Nachdem im Jahr 2013 die ***F*** GmbH (FN ***123***) als vorletzte Gesellschafterin aus der ***A*** KG, der ***B*** KG und der ***C*** KG ausgeschieden war und folglich nur noch die ***E*** GmbH als letzte Gesellschafterin verblieben war, sind die ***A*** KG, die ***B*** KG und die ***C*** KG gemäß § 142 UGB ohne Liquidation erloschen und ging deren Gesellschaftsvermögen im Wege der Gesamtrechtsnachfolge auf die ***E*** GmbH über. Die diesbezügliche Eintragung im Firmenbuch erfolgte am tt.mm.2013, das zugrundeliegende Firmenbuchgesuch datiert mit tt.mm.2013.

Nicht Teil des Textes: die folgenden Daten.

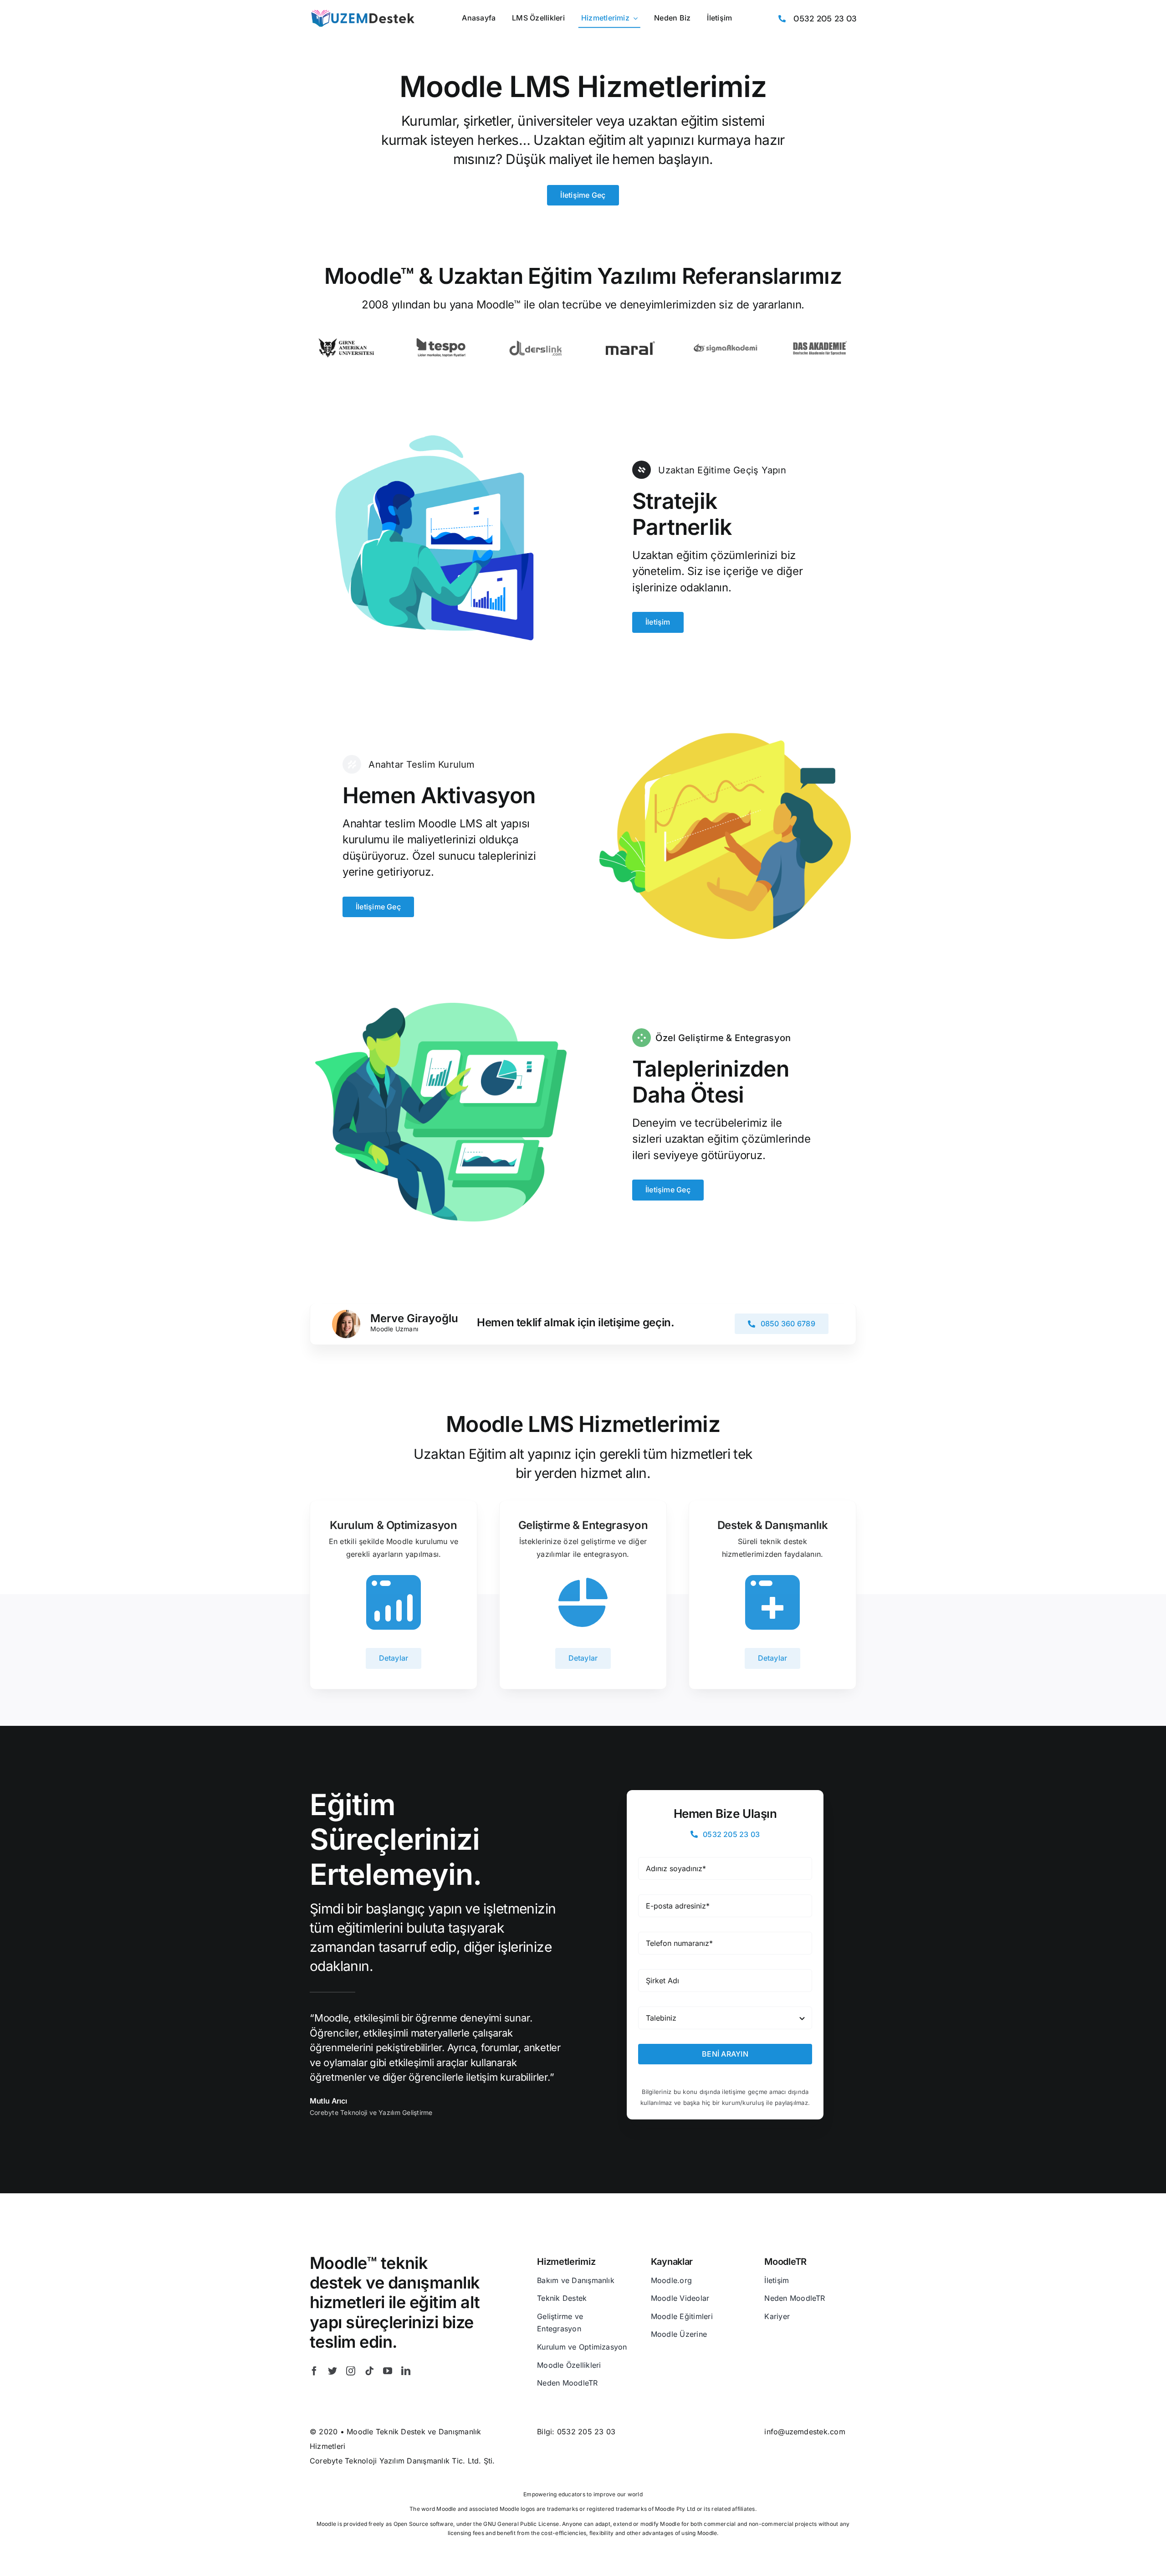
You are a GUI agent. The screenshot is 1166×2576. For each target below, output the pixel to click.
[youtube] (387, 2371)
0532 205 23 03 (586, 2431)
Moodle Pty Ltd (675, 2508)
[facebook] (314, 2371)
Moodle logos (518, 2508)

Im Laufe des Jahres 2016 fand bei der ***E*** GmbH eine Außenprüfung betreffend ua Umsatzsteuer 2009 bis 2014 statt. Gegenstand dieser Außenprüfung waren überdies die umsatzsteuerlichen Belange der ***A*** KG, der ***B*** KG und der ***C*** KG, deren Gesamtrechtsnachfolgerin die ***E*** GmbH ist.
Die vom Finanzamt zur ***A*** KG, zur ***B*** KG und zur ***C*** KG getroffenen Prüfungsfeststellungen sind zum einen in gesonderten Prüfungsberichten je KG (lautend auf "***E*** GmbH als Rechtsnachfolgerin der ***A*** KG" datiert mit , "***E*** GmbH als Rechtsnachfolgerin der ***B*** KG" datiert mit und "***E*** GmbH als Rechtsnachfolgerin der ***C*** KG" datiert mit ) und zum anderen wortlautgleich in einem auf die ***E*** GmbH selbst lautenden Prüfungsbericht vom , der darüber hinaus noch weitere zur ***E*** GmbH selbst getroffene Prüfungsfeststellungen umfasst, enthalten.
Die die ***B*** KG betreffenden Prüfungsfeststellungen lauten wie folgt (siehe Außenprüfungsbericht "***E*** GmbH als Rechtsnachfolgerin der ***B*** KG" vom , Tz 2 bis 5):
"Tz 2 Verkauf von Wohnungen
Am wurde die AR 01/2012 an die ***G*** GmbH gestellt. Laut dieser Ausgangsrechnung wurden die Wohnungen Top 31, 35 und 48 inklusive zwei KFZ-Plätzen um € 397.000,- netto, 20% USt verkauft. In den Verkaufslisten für dieses Gebäude war ein Wert von € 582.647,50 netto anstatt von € 387.000,- It. der Ausgangsrechnung 01/2012 für diese Wohnungen angegeben. Aufgrund der vorliegenden Informationen geht die Behörde davon aus, dass diese Immobilien mit zu niedrigen Preisen an die ***G*** GmbH verkauft wurde.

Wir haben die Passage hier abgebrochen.